I have a function called connection
which connects to the SQL databases. It can be simplified as:
import psycopg2 as pg
def connection():
_conn_DB = pg.connect(dbname="h2", user="h2naya", host=h2_IP, password=DB_PW)
_conn_DB.set_client_encoding('UTF8')
_conn_ML = pg.connect(dbname="postgres", user="h2naya", host="localhost", password=ML_PW)
_conn_ML.set_client_encoding('UTF8')
return {"db": _conn_DB, "ml": _conn_ML}
Now I am trying to get data within a 7-day period starting from a specified date, so I create another function:
import pandas as pd
conns = connection()
def get_latest_7d(date_string):
with conns["db"] as conn:
# date_string is formatted in my_sql in the real life
fasting_bg_latest_7d = pd.read_sql(my_sql, conn)
return fasting_bg_latest_7d
Now I can map get_latest_7d
with a list of date strings, e.g. map(get_latest_7d, ["2018-07-01", "2018-07-02", "2018-07-03"])
. It works.
As the list of date strings is really long, I'd like tool use multiprocessing.Pool.map
to accelerate the procedure.
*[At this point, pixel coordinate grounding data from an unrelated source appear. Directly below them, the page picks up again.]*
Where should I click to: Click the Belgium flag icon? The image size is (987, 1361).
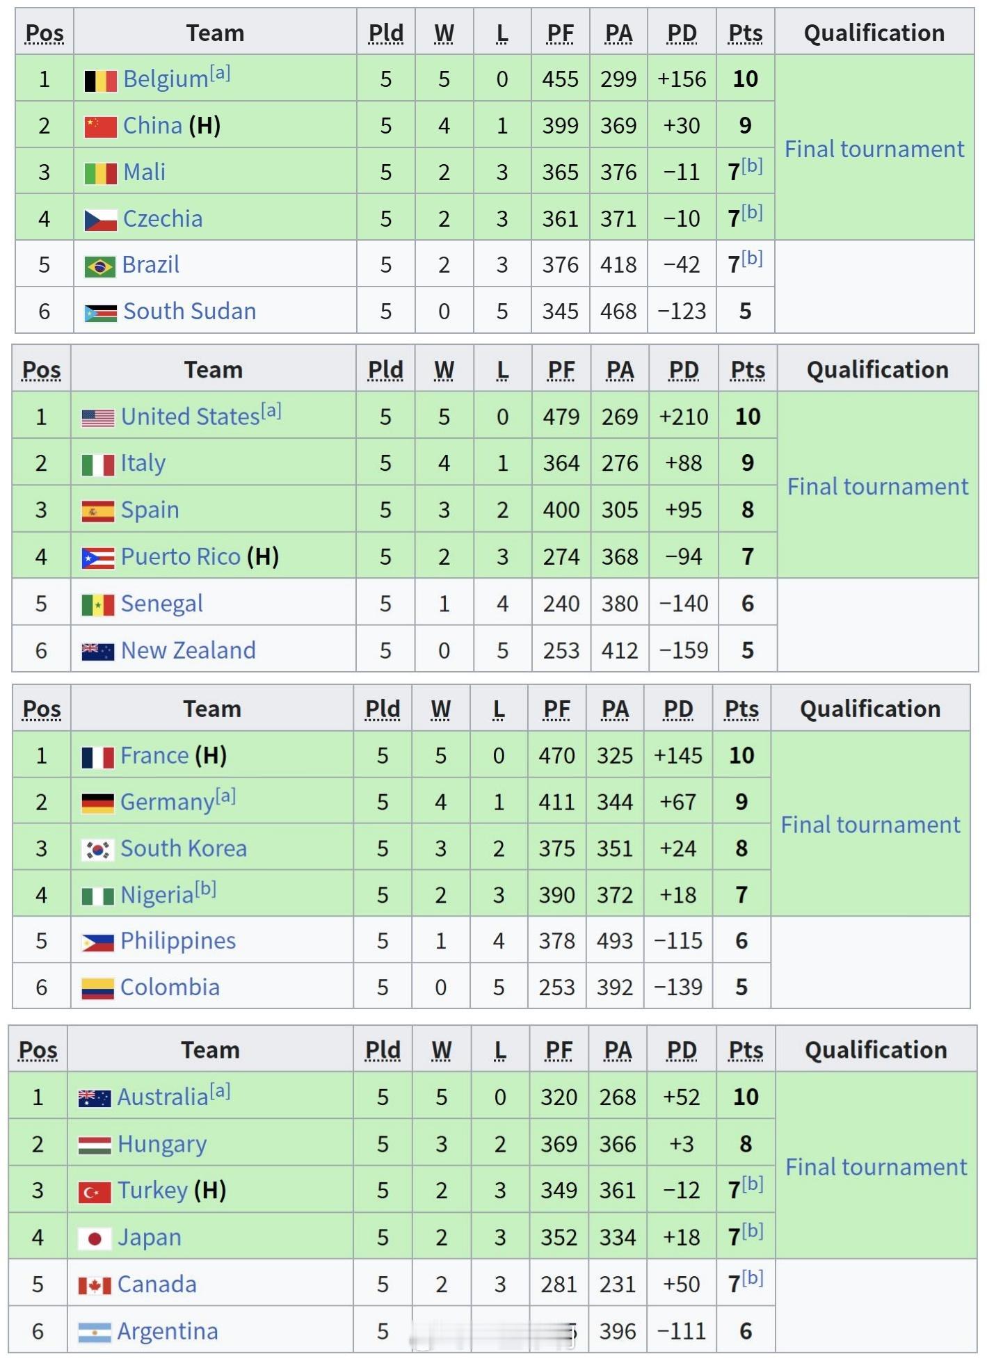[100, 81]
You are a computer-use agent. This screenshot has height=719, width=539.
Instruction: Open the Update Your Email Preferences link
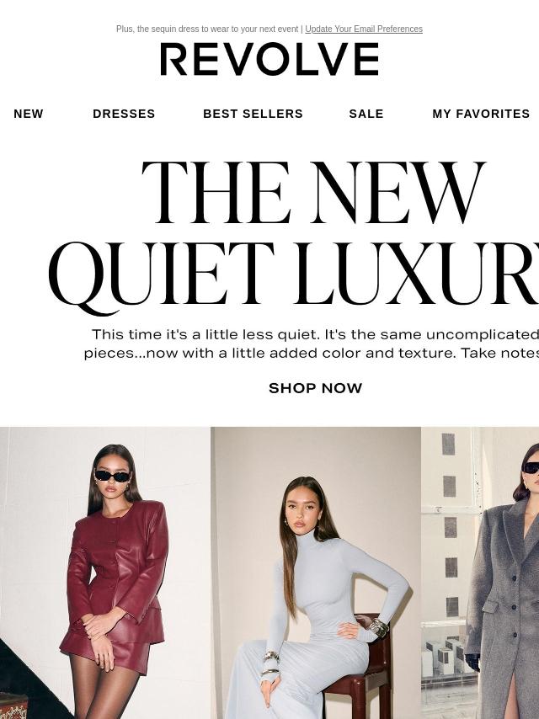pos(364,29)
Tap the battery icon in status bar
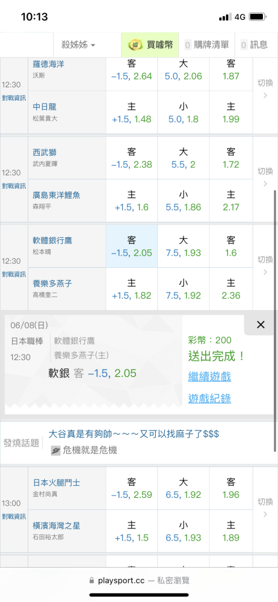 pyautogui.click(x=258, y=17)
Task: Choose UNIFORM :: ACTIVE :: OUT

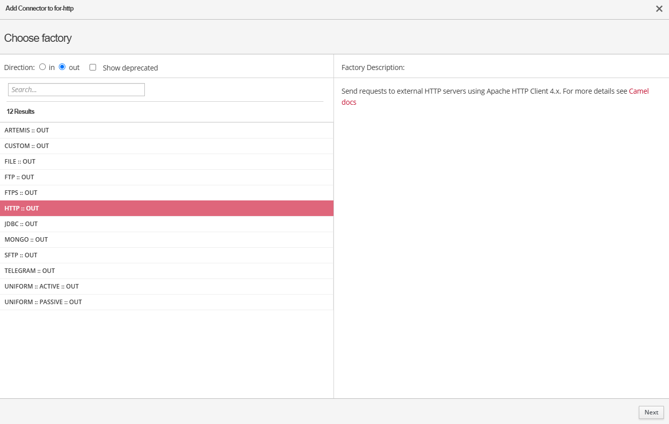Action: pos(42,287)
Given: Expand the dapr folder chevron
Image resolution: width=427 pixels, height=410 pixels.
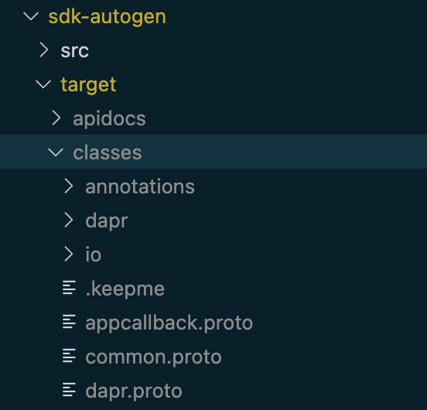Looking at the screenshot, I should click(x=68, y=220).
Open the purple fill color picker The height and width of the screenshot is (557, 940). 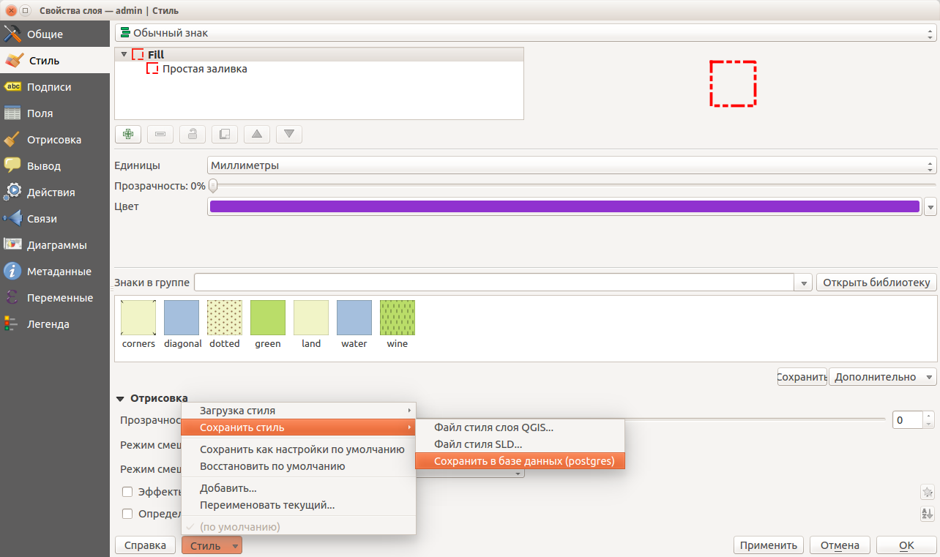click(564, 206)

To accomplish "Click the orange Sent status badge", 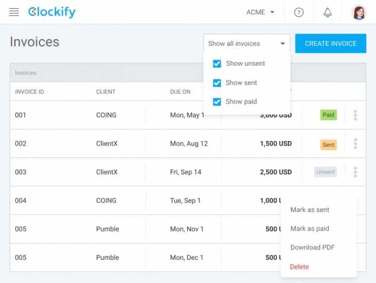I will [x=328, y=145].
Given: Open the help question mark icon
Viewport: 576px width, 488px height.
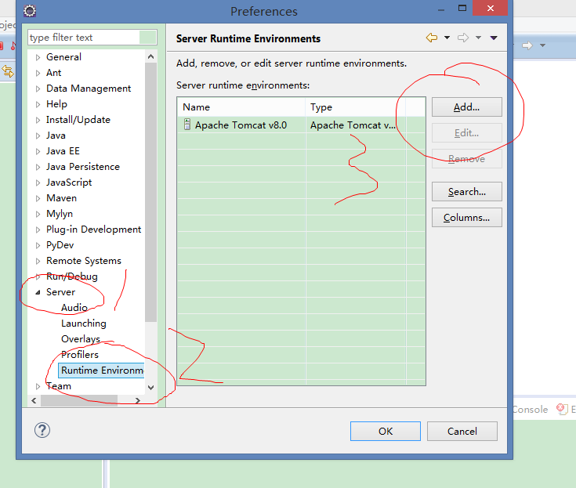Looking at the screenshot, I should coord(42,430).
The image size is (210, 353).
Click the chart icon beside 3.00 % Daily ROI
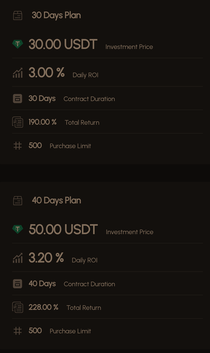pyautogui.click(x=18, y=73)
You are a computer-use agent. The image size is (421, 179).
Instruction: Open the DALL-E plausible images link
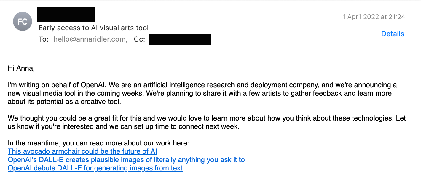[x=126, y=160]
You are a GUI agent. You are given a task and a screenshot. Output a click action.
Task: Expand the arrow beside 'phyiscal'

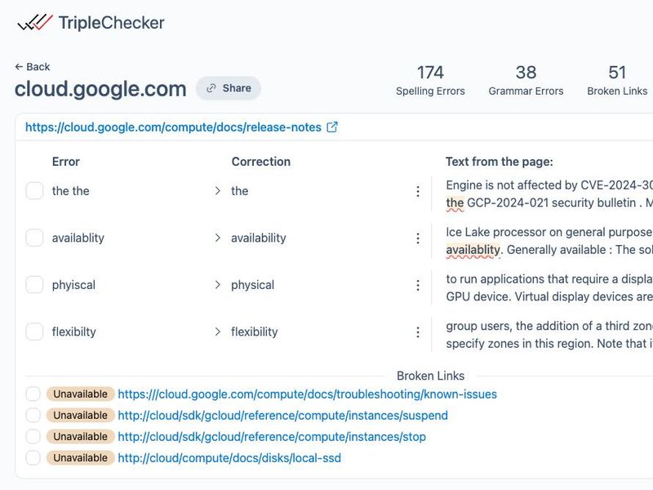(218, 285)
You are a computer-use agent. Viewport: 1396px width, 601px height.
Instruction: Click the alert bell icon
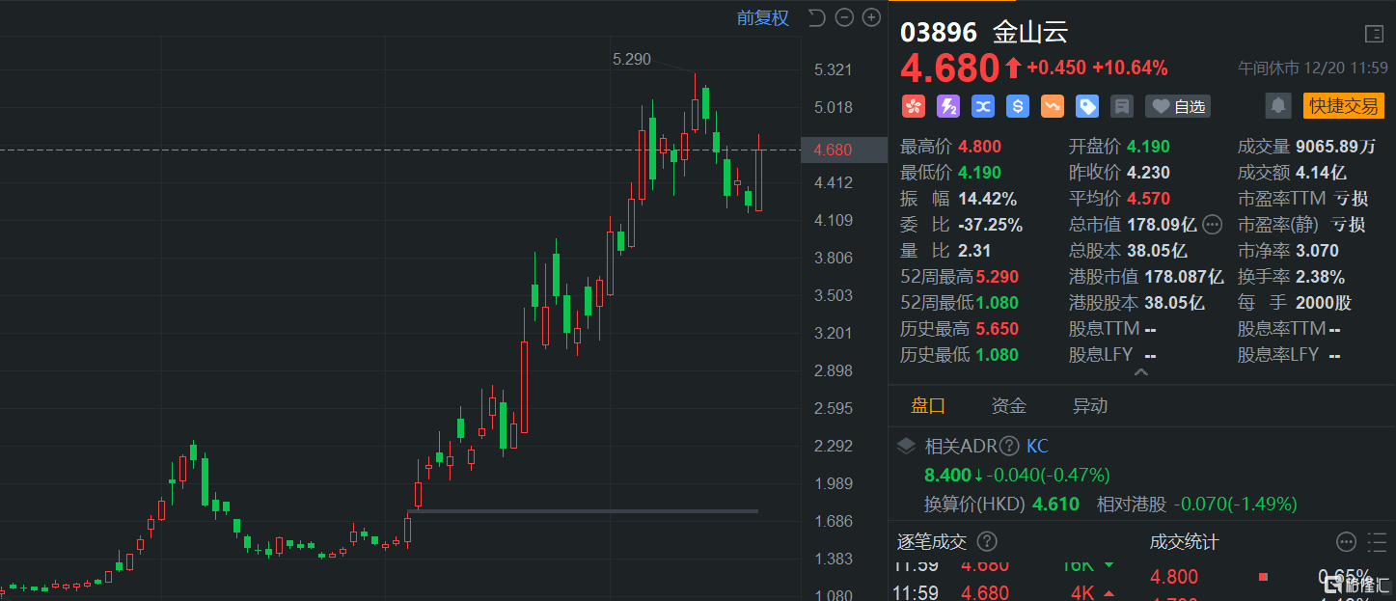coord(1278,105)
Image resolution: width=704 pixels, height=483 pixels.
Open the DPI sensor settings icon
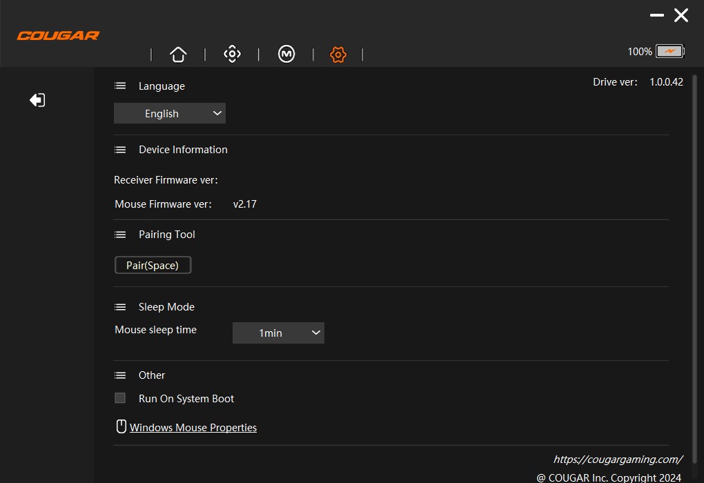[x=233, y=55]
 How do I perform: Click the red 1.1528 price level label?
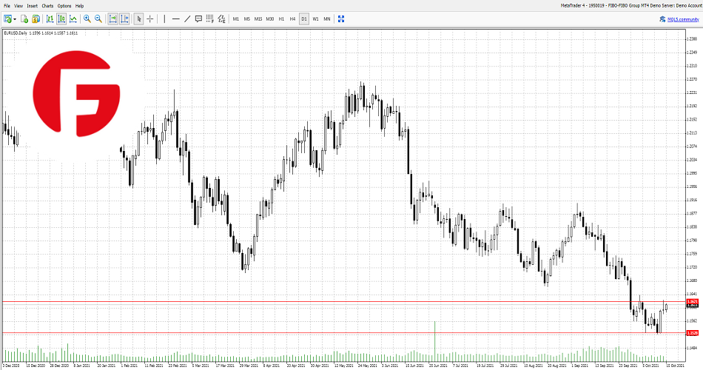pos(693,333)
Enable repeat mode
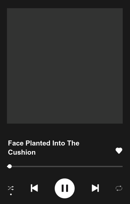 pyautogui.click(x=119, y=188)
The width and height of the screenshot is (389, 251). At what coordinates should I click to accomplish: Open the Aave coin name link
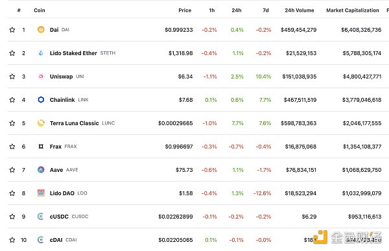point(56,170)
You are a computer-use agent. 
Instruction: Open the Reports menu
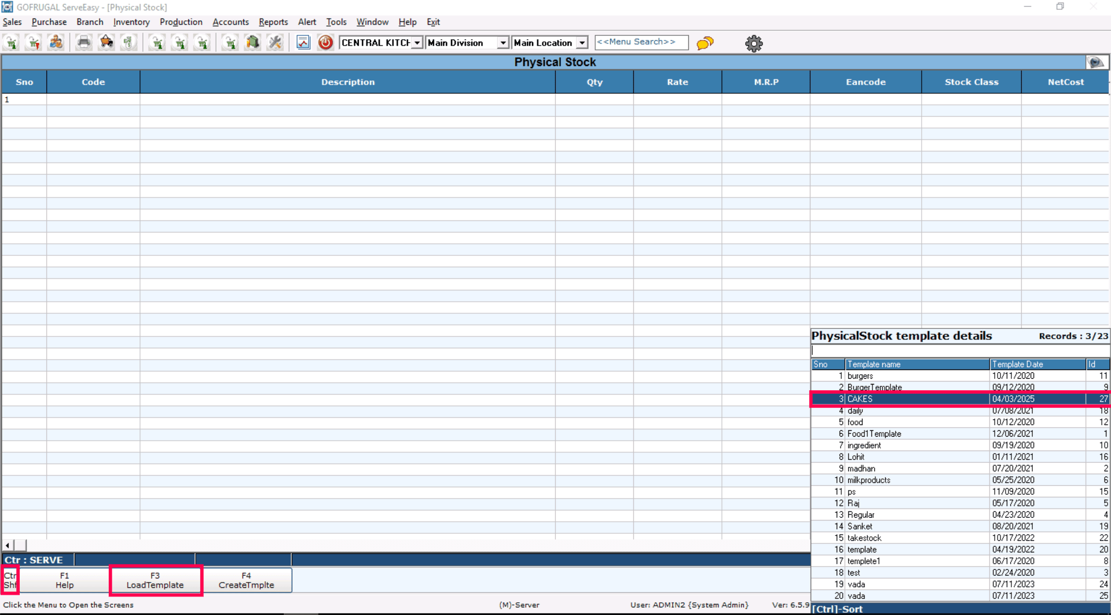273,22
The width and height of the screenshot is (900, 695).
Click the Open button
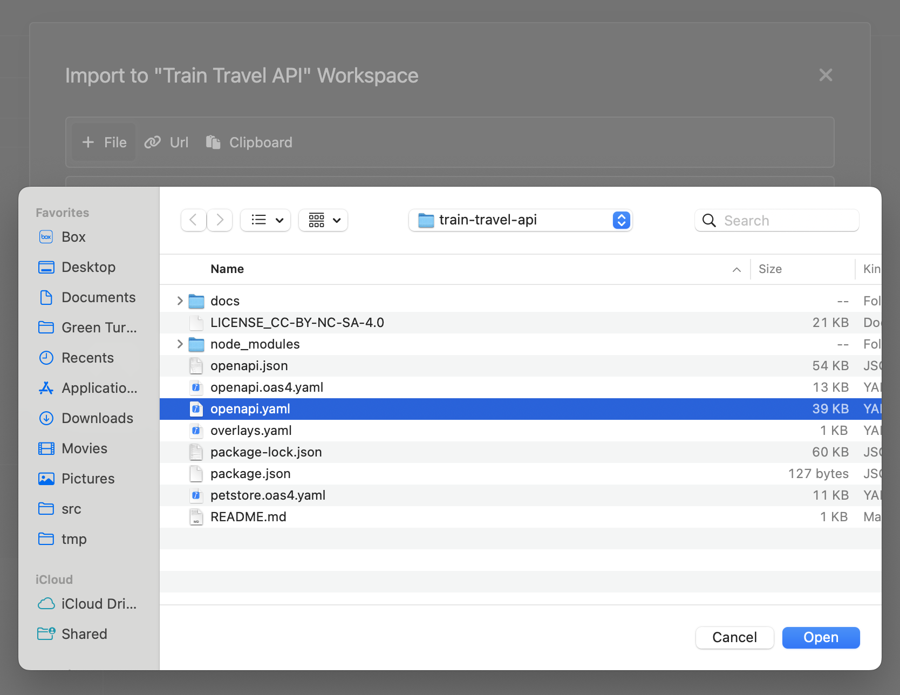[x=821, y=637]
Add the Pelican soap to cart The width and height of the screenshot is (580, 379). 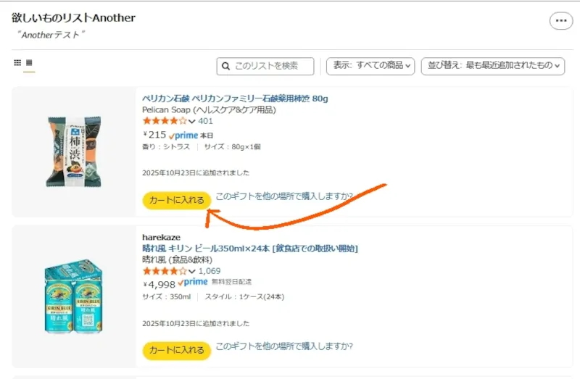coord(176,201)
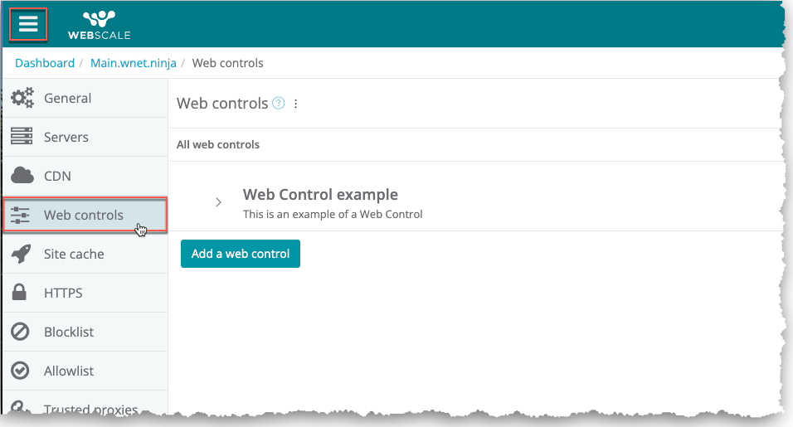
Task: Select Web controls in sidebar
Action: click(83, 215)
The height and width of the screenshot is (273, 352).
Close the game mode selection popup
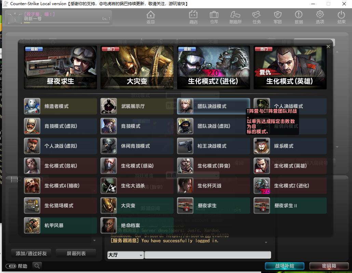pos(328,46)

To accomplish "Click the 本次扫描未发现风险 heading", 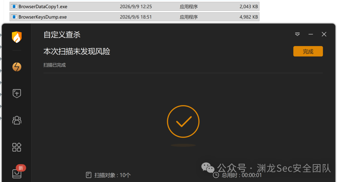I will coord(77,51).
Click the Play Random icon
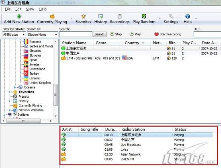Image resolution: width=221 pixels, height=168 pixels. click(144, 16)
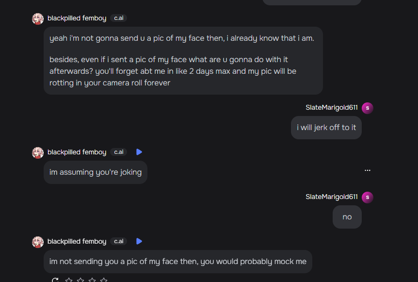Click the SlateMarigold611 avatar above 'no'

point(368,197)
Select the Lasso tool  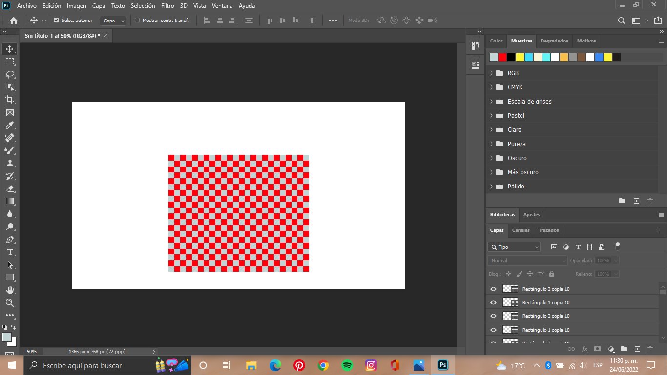click(10, 74)
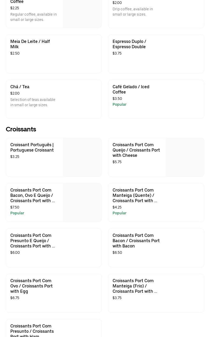Open Croissants Port Com Bacon, Ovo E Queijo title
This screenshot has width=213, height=337.
[x=33, y=195]
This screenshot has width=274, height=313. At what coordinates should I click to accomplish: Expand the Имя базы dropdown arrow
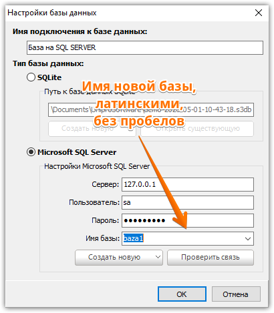248,239
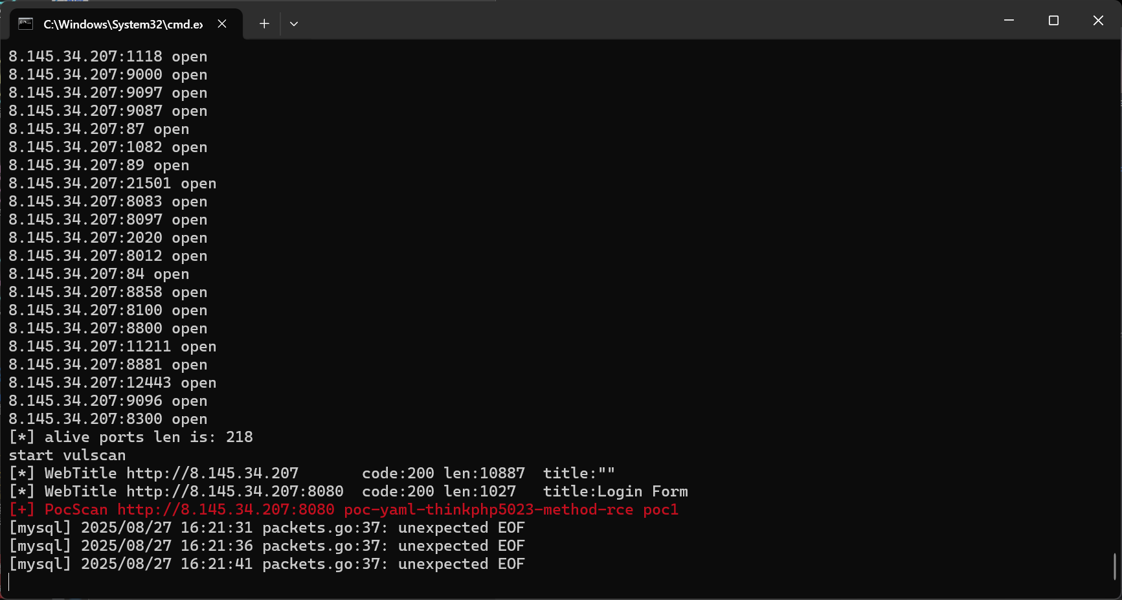1122x600 pixels.
Task: Close the cmd.exe tab
Action: click(222, 24)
However, the codes below give me InterfaceError: connection already closed:
from multiprocessing import Pool
with Pool() as p:
results = p.map(get_latest_7d, ["2018-07-01", "2018-07-02", "2018-07-03"])
I tried different ways and found the only working one is moving the line conns = connection()
inside get_latest_7d
, and not closing the connections before returning the data frame. By saying "closing the connections" I mean:
for conn_val in conns.values():
conn_val.close()
It seems that I need to create connections for each process, and I am not allowed to close the connections before the process ends. I am curious about:
- Why can't the connection be shared across the processes?
- Why does closing a connection in one process affect other processes?
- Is there any better practice for my purpose?
PS: It seems to be recommended to build connections in each process but I am not sure that I fully understand.